Our study has several significant limitations. Its retrospective and single-center design limits generalizability. The small number of patients with moderate/severe disease (n=15), while reflective of the population distribution, reduces the stability of our statistical models, likely inflating the magnitude of the point estimates (e.g., OR=27.00) and resulting in wide confidence intervals. Excluding hospitalized patients means our findings are not representative of all COVID-19 infections in pregnancy. Furthermore, the absence of data on key potential modifiers, such as maternal vaccination status, SARS-CoV-2 viral variant, and socioeconomic factors, limits a more comprehensive interpretation. Finally, the exclusion of women with pre-existing comorbidities resulted in a healthier cohort with a lower baseline risk, which may limit the applicability of our findings to pregnant populations with a higher prevalence of underlying conditions.

Conclusions

This study demonstrates strong associations between the severity of maternal COVID-19 and a heightened risk of adverse obstetrical and neonatal outcomes in a Lebanese cohort. The markedly elevated risks for cesarean delivery, preterm birth, neonatal SARS-CoV-2 positivity, and NICU admission underscore the substantial burden of severe COVID-19 in pregnancy and highlight the imperative for vigilant clinical management.

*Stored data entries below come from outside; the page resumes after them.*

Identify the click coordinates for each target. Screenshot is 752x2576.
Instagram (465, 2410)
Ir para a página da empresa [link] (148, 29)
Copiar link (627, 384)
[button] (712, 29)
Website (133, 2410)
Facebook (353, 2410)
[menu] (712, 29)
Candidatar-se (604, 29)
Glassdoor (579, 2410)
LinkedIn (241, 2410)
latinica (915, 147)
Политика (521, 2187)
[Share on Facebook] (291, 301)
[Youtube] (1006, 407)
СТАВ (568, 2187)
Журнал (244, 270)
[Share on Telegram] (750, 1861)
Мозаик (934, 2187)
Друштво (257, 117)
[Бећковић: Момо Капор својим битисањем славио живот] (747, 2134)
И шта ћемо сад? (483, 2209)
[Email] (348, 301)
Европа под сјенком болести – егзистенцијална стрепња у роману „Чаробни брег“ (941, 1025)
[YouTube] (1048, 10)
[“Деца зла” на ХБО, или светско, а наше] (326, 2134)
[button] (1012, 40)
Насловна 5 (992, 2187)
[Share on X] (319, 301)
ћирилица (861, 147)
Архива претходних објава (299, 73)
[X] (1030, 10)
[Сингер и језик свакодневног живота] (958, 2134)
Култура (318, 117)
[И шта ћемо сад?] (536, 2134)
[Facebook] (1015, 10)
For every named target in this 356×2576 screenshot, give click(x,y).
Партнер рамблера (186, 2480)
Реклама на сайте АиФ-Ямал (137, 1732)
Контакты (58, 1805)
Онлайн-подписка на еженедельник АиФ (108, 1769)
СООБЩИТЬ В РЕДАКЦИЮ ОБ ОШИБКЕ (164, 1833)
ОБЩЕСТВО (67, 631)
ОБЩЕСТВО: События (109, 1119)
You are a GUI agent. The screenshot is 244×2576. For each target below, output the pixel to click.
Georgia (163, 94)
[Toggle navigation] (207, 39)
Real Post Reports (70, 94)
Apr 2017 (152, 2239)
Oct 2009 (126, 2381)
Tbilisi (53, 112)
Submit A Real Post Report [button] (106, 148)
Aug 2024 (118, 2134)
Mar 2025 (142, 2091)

However, the observational design, single-center setting, small sample size in the severe-disease subgroup, and absence of data on key confounders necessitate caution in interpreting these findings as demonstrating association rather than causation. Despite these limitations, this study provides crucial initial evidence from a previously understudied region. It strengthens the argument for robust preventive strategies, including vaccination. It underscores the need for larger, prospective, multicenter studies in the region to confirm these associations, investigate long-term neonatal outcomes, and guide the development of optimized care protocols.